WHAT YOU WILL DO> Would you print all of the entries word for word?

Excerpts from a dataset>
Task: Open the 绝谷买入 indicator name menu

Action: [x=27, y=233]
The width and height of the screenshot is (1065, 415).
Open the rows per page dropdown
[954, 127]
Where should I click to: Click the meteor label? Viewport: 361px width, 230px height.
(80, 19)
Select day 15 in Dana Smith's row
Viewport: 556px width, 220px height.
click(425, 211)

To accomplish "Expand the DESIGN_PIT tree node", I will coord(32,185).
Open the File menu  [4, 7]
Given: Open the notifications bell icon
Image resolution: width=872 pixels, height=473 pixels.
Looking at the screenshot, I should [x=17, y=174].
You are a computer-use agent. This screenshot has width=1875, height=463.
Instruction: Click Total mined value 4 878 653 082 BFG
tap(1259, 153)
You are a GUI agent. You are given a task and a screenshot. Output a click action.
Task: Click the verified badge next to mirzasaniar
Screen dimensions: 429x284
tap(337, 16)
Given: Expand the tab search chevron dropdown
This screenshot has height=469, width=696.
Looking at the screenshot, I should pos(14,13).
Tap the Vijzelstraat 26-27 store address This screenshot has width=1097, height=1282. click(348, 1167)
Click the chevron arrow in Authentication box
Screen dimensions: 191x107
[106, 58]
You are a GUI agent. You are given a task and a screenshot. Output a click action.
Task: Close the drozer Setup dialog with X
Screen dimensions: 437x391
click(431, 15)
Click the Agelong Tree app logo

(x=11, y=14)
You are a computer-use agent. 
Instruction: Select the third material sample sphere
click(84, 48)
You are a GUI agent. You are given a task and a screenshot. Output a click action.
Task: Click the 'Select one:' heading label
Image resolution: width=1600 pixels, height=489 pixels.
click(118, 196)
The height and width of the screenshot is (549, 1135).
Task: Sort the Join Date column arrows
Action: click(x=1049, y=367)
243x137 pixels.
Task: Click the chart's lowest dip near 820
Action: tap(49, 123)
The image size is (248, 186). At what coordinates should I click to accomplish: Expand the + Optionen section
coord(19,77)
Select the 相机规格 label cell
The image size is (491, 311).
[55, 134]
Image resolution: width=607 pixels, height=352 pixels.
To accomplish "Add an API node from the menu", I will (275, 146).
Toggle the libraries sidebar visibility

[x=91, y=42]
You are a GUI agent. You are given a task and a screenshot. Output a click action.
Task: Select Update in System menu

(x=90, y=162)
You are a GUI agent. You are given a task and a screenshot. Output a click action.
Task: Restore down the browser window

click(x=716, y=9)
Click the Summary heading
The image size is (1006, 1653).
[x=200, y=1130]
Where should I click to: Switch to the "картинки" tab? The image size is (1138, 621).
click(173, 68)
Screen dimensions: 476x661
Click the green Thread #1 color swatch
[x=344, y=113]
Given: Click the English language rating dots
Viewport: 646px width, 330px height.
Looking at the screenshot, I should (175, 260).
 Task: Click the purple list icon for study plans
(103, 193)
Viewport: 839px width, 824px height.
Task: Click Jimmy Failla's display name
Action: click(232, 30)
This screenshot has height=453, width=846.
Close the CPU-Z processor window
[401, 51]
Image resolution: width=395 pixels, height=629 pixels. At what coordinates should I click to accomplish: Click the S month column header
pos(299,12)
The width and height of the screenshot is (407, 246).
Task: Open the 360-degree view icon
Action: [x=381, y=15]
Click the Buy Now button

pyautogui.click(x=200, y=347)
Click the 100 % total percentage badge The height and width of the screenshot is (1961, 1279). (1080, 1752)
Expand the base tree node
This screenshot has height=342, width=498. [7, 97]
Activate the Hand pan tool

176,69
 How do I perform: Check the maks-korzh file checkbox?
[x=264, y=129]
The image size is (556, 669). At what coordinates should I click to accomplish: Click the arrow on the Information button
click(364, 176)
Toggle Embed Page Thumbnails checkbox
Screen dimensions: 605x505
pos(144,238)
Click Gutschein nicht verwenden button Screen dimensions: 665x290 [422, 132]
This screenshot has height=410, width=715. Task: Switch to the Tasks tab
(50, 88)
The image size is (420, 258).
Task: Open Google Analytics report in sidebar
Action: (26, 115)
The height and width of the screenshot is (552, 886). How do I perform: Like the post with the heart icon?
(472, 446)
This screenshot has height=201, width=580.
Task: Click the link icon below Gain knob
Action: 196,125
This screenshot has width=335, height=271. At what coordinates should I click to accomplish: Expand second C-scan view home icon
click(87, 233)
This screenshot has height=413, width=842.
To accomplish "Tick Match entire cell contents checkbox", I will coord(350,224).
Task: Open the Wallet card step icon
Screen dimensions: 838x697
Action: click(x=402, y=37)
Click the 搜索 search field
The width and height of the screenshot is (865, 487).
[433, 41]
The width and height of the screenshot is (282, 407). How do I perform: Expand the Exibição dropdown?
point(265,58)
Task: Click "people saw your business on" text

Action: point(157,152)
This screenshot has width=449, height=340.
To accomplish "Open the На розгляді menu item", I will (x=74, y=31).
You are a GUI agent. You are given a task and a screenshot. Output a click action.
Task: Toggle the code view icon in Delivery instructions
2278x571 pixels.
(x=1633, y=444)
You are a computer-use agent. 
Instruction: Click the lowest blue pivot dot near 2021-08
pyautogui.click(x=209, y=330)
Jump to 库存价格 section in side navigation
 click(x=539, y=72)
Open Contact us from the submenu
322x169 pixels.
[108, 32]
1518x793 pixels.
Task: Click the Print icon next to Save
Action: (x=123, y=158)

SOLUTION TO THIS PROBLEM>
Task: Open the 绝谷买入 indicator name menu

Action: [x=27, y=233]
The width and height of the screenshot is (1065, 415).
Open the rows per page dropdown
[954, 127]
Where should I click to: Click the meteor label? Viewport: 361px width, 230px height.
(80, 19)
Select day 15 in Dana Smith's row
Viewport: 556px width, 220px height.
click(425, 211)

To accomplish "Expand the DESIGN_PIT tree node", I will coord(32,185).
Open the File menu  [4, 7]
Given: Open the notifications bell icon
Image resolution: width=872 pixels, height=473 pixels.
Looking at the screenshot, I should [x=17, y=174].
You are a computer-use agent. This screenshot has width=1875, height=463.
Instruction: Click Total mined value 4 878 653 082 BFG
tap(1259, 153)
You are a GUI agent. You are given a task and a screenshot. Output a click action.
Task: Click the verified badge next to mirzasaniar
Screen dimensions: 429x284
tap(337, 16)
Given: Expand the tab search chevron dropdown
This screenshot has height=469, width=696.
Looking at the screenshot, I should pos(14,13).
Tap the Vijzelstraat 26-27 store address This screenshot has width=1097, height=1282. click(348, 1167)
Click the chevron arrow in Authentication box
Screen dimensions: 191x107
[106, 58]
You are a GUI agent. You are given a task and a screenshot. Output a click action.
Task: Close the drozer Setup dialog with X
Screen dimensions: 437x391
click(431, 15)
Click the Agelong Tree app logo

(x=11, y=14)
You are a computer-use agent. 
Instruction: Select the third material sample sphere
click(84, 48)
You are a GUI agent. You are given a task and a screenshot. Output a click action.
Task: Click the 'Select one:' heading label
Image resolution: width=1600 pixels, height=489 pixels.
click(118, 196)
The height and width of the screenshot is (549, 1135).
Task: Sort the Join Date column arrows
Action: click(x=1049, y=367)
243x137 pixels.
Task: Click the chart's lowest dip near 820
Action: tap(49, 123)
The image size is (248, 186). At what coordinates should I click to accomplish: Expand the + Optionen section
coord(19,77)
Select the 相机规格 label cell
The image size is (491, 311).
[55, 134]
Image resolution: width=607 pixels, height=352 pixels.
To accomplish "Add an API node from the menu", I will (275, 146).
Toggle the libraries sidebar visibility

[x=91, y=42]
You are a GUI agent. You are given a task and a screenshot. Output a click action.
Task: Select Update in System menu

(x=90, y=162)
You are a GUI agent. You are given a task and a screenshot. Output a click action.
Task: Restore down the browser window

click(x=716, y=9)
Click the Summary heading
The image size is (1006, 1653).
[x=200, y=1130]
Where should I click to: Switch to the "картинки" tab? The image size is (1138, 621).
click(173, 68)
Screen dimensions: 476x661
Click the green Thread #1 color swatch
[x=344, y=113]
Given: Click the English language rating dots
Viewport: 646px width, 330px height.
Looking at the screenshot, I should (175, 260).
 Task: Click the purple list icon for study plans
(103, 193)
Viewport: 839px width, 824px height.
Task: Click Jimmy Failla's display name
Action: click(232, 30)
This screenshot has height=453, width=846.
Close the CPU-Z processor window
[401, 51]
Image resolution: width=395 pixels, height=629 pixels. At what coordinates should I click to accomplish: Click the S month column header
pos(299,12)
The width and height of the screenshot is (407, 246).
Task: Open the 360-degree view icon
Action: [x=381, y=15]
Click the Buy Now button

pyautogui.click(x=200, y=347)
Click the 100 % total percentage badge The height and width of the screenshot is (1961, 1279). (1080, 1752)
Expand the base tree node
This screenshot has height=342, width=498. [7, 97]
Activate the Hand pan tool

176,69
 How do I perform: Check the maks-korzh file checkbox?
[x=264, y=129]
The image size is (556, 669). At what coordinates should I click to accomplish: Click the arrow on the Information button
click(364, 176)
Toggle Embed Page Thumbnails checkbox
Screen dimensions: 605x505
pos(144,238)
Click Gutschein nicht verwenden button Screen dimensions: 665x290 [422, 132]
This screenshot has height=410, width=715. Task: Switch to the Tasks tab
(50, 88)
The image size is (420, 258).
Task: Open Google Analytics report in sidebar
Action: (26, 115)
The height and width of the screenshot is (552, 886). How do I perform: Like the post with the heart icon?
(472, 446)
This screenshot has height=201, width=580.
Task: Click the link icon below Gain knob
Action: 196,125
This screenshot has width=335, height=271. At what coordinates should I click to accomplish: Expand second C-scan view home icon
click(87, 233)
This screenshot has height=413, width=842.
To accomplish "Tick Match entire cell contents checkbox", I will coord(350,224).
Task: Open the Wallet card step icon
Screen dimensions: 838x697
Action: click(x=402, y=37)
Click the 搜索 search field
The width and height of the screenshot is (865, 487).
[433, 41]
The width and height of the screenshot is (282, 407). How do I perform: Expand the Exibição dropdown?
point(265,58)
Task: Click "people saw your business on" text

Action: point(157,152)
This screenshot has width=449, height=340.
To accomplish "Open the На розгляді menu item", I will (x=74, y=31).
You are a GUI agent. You are given a task and a screenshot. Output a click action.
Task: Toggle the code view icon in Delivery instructions
2278x571 pixels.
(x=1633, y=444)
You are a computer-use agent. 
Instruction: Click the lowest blue pivot dot near 2021-08
pyautogui.click(x=209, y=330)
Jump to 库存价格 section in side navigation
 click(x=539, y=72)
Open Contact us from the submenu
322x169 pixels.
[108, 32]
1518x793 pixels.
Task: Click the Print icon next to Save
Action: (x=123, y=158)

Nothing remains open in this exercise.